Foram 80 minutos de luta até que Maximiliano Araujo encontrasse as redes em Miami e evitasse que o Uruguai estreasse na Copa com uma derrota para a Arábia Saudita. Considerar apenas o peso das camisas leva à conclusão de que o empate por 1 a 1 foi um tropeço para a Celeste, mas o diagnóstico atual pede mais pés no chão para os bicampeões mundiais.

A equipe de Marcelo Bielsa ainda tem toda a condição de avançar no grupo H, marcado também pelo surpreendente empate entre Espanha e Cabo Verde, adversário uruguaio às 19h de hoje, novamente no Hard Rock Stadium, em Miami, mas o olhar para dentro da equipe mostra alguns problemas.

Individualmente, a presença de nomes como Federico Valverde, astro do Real Madrid, é o suficiente para provar a capacidade do Uruguai em revelar grandes talentos, mas são poucos que estão sendo provados no mais alto nível.

Dos 26 convocados, apenas oito jogam em algumas das cinco principais ligas europeias, a quantidade mais baixa das últimas seis Copas do Mundo. Sete atuam no Brasil, entre representantes de Flamengo, Palmeiras, Fluminense e Internacional.

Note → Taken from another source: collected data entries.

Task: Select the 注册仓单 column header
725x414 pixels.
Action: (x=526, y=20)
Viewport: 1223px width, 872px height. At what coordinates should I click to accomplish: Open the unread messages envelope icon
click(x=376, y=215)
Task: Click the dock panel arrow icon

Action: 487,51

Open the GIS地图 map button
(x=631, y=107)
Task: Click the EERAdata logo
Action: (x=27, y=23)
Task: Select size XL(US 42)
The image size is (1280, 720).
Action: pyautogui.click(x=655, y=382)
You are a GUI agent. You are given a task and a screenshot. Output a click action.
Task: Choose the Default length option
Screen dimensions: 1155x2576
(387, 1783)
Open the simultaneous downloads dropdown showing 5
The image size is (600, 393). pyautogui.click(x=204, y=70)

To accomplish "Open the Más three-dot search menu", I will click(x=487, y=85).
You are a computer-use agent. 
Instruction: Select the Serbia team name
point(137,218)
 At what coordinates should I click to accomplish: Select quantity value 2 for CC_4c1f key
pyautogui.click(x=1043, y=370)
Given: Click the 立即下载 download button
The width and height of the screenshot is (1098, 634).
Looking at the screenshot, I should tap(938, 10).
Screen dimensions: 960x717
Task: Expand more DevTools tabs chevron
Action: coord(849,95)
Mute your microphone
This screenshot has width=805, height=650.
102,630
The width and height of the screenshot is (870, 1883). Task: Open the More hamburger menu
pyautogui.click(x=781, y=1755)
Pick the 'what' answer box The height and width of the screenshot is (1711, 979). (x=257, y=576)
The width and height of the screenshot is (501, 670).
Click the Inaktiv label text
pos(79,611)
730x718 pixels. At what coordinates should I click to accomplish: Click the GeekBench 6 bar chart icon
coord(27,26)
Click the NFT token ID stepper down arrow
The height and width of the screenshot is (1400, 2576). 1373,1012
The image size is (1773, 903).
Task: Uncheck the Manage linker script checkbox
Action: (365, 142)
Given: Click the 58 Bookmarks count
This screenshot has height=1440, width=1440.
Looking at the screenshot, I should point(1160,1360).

— Catalogamos a liga brasileira como a 6ª melhor do mundo, atrás das cinco grandes europeias. Então, isso não é um desmerecimento. Mas, sim, este elenco não chega como no Catar (em 2022), com muitos jogadores nas principais grandes ligas do mundo. Hoje, alguns jogam nelas, mas não com o protagonismo de outros momentos — analisa Juan Pablo Romero, editor de esportes do jornal uruguaio El País.

Hoje em dia, a crise está mais restrita ao futebol local, onde os gigantes Nacional e Peñarol vêm decepcionando. Enquanto as SAFs começam a crescer, os gigantes fazem campanhas ruins em âmbito local e internacional — nenhum deles avançou ao mata-mata da Libertadores.

Apesar disso e do empate na estreia da Copa, existe ainda alguma empolgação. Romero avalia que trabalho de Bielsa tem sido irregular, principalmente após a Copa América de 2024, mas vitórias contra Argentina e Brasil no ciclo das Eliminatórias animaram.

O elenco do Uruguai é o sétimo mais velho da Copa, com 28,4 anos. Porém, internamente, não se enxerga que houve dificuldade na renovação da geração de Luis Suárez, Edinson e Cavani — o único remanescente é o goleiro Fernando Muslera, de 40 anos.

—A média é alta, mas eu acho que é uma geração que tem de tudo: jogadores de 24, 25, 26 anos, como Facundo Pellistri; depois, a geração de Valverde, de Bentancur, Ronald Araujo, já com uma experiência chave para funcionar bem; e os jogadores com mais idade. Acho que dão o toque de experiência necessário — conclui o editor.